To better understand how changes in diet, lifestyle, and exposure to modern medicine affect primates' guts, a team of researchers led by University of Minnesota computer science and engineering professor Dan Knights, veterinary medicine professor Tim Johnson, and veterinary medicine Ph.D. student Jonathan Clayton, used DNA sequencing to study the gut microbes of multiple non-human primates species in the wild and in captivity as a model for studying the effects of emigration and lifestyle changes. 

The researchers studied two different species: the highly endangered red-shanked douc and the mantled howler monkey. The authors then compared the captive primate microbiomes to the microbiomes of their wild counterparts and to those of modern humans living in developing nations and in the United States.
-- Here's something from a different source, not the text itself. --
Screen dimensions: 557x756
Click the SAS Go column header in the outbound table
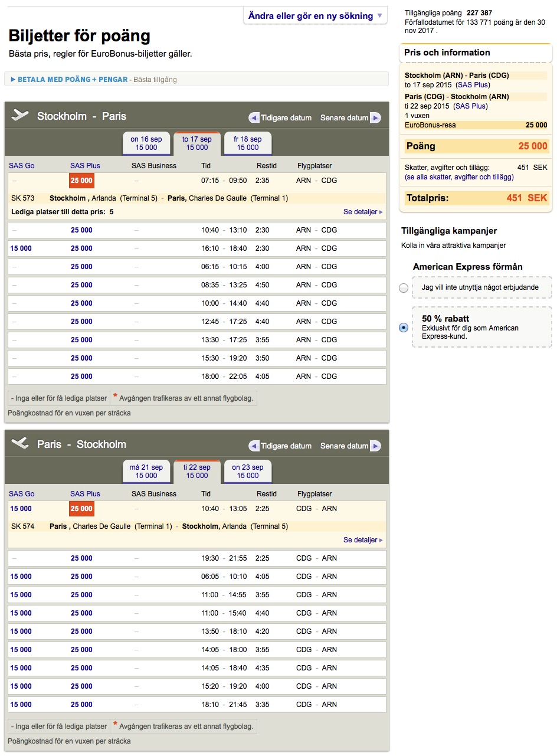click(x=22, y=166)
What they found could be considered alarming. Not only did captive monkeys lose most of their natural wild gut bacteria, but they very consistently all acquired the same new and less diverse set of bacteria--the same bacteria living in our own modern human guts. Across several different zoos on three different continents, all captive primate microbiomes showed the same pattern of converging toward the modern human microbiome.

"We don't know for certain that these new modern human microbes are bad, but on the other hand many studies are now showing that we evolved together with our resident microbes," said Knights. "If that is the case, then it is likely not beneficial to swap them out for a totally different set."